What Should You Do If This Happens on a Test?

If you encounter a situation like this on a test or in an assignment, here’s what I recommend:

  1. Double-Check Your Work: Just like we did, go through your steps again. It’s easy to make a small mistake, and a fresh look can help you catch it.
  2. Review the Question: Make sure you've copied the question correctly and haven't missed any details.
  3. If Still No Match, Choose the Closest Answer: If you’re confident in your solution but it doesn't match the options, pick the answer that's closest to your result.
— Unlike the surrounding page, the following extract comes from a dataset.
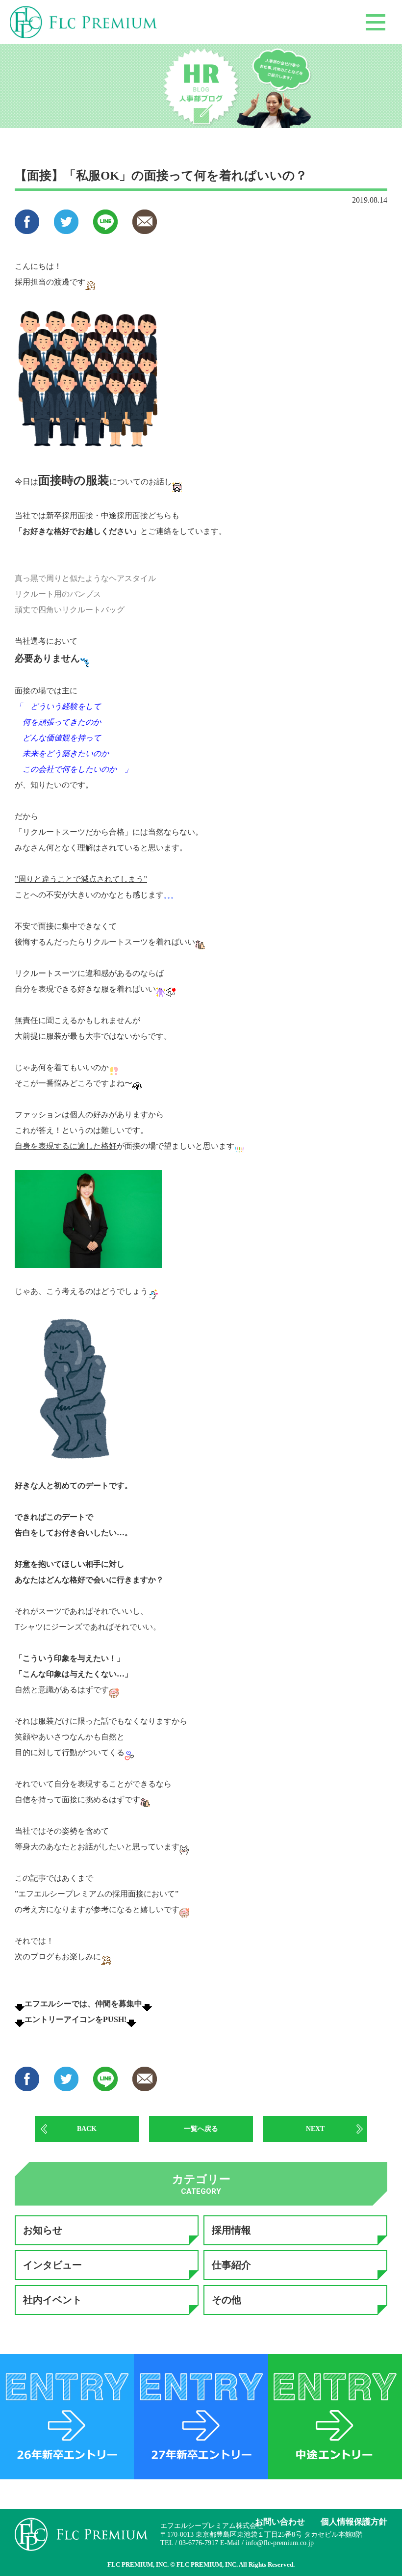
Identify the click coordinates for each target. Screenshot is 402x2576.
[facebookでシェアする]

In this case, if 3 were not an option, we'd have a bit of a dilemma, but since it's definitively the correct answer, it highlights a potential issue with the provided choices.
  4. If Possible, Ask for Clarification: If you're in a classroom setting, raise your hand and politely ask your teacher if there might be a mistake in the options. It’s always better to clarify if you’re unsure.
  5. Show Your Work: When you submit your test or assignment, make sure to clearly show your steps. This way, even if the final answer doesn't match the options, the teacher can see your understanding of the process and may award partial credit.

In our case, since we’ve meticulously followed PEMDAS, we are confident in our result of 3. This situation underscores the importance of understanding the process and not just memorizing answers. Math isn't just about getting the right answer; it's about the journey and the logical steps you take to get there. Keep practicing, and you’ll become a math whiz in no time!